July 10, 2018, 06:27 PM
BamaJeepster
Based on what I found online (It would be great for a current Marine to chime in here), it appears that the USMC has 2 different tests - a PFT - Physical Fitness Test - 3 mile run, pullups/dead arm hang, 5K rowing and crunches. Then there is a CFT Combat Fitness Test that has more events like cross fit:
https://www.fitness.marines.mil/

That would seem to make more sense than what the Army is doing. A general fitness test that is easily administered and for all personnel and then a separate test, more rigorous, for combat arms personnel.
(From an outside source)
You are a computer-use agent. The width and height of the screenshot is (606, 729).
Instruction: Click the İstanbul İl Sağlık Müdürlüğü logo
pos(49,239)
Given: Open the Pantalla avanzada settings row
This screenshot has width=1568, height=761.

“Facts are stubborn things; and whatever may be our wishes, our inclinations, or the dictates of our passions, they cannot alter the state of facts and evidence.”
- John Adams
July 10, 2018, 06:32 PM
Kevbo
At West Point on the apft we had to do our pushups on a clicker board...Arms couldn’t be wider that the board, had to go down and make it click

I am 6’5 with a nearly 7’ wingspan and I wear a 56xl suit coat to give you an idea of the size of my chest

The form I had to use to comply with that fucking clicker board was horribly painful

I have a prosthetic shoulder I got at 38. The surgeon and VA both agree that fucking clicker board is definitely one of the reasons


quote:
Originally posted by thunderson:
I always thought the push ups were a bit silly. I get it for fitness test maybe, but as a "drop and give me x-amount" as a discipline/punishment deal is silly. I had a buddy who had a hole in his shirt that over the course of a day(couldn't get it changed due to circumstance) cost him 600 pushups because he kept getting ganked on it by different folks. Over the years in the army(30) dude ended up with a torn rotator cuff that he swears was caused by push ups. My bet is he's not alone.



——————————————————

If the meek will inherit the earth, what will happen to us tigers?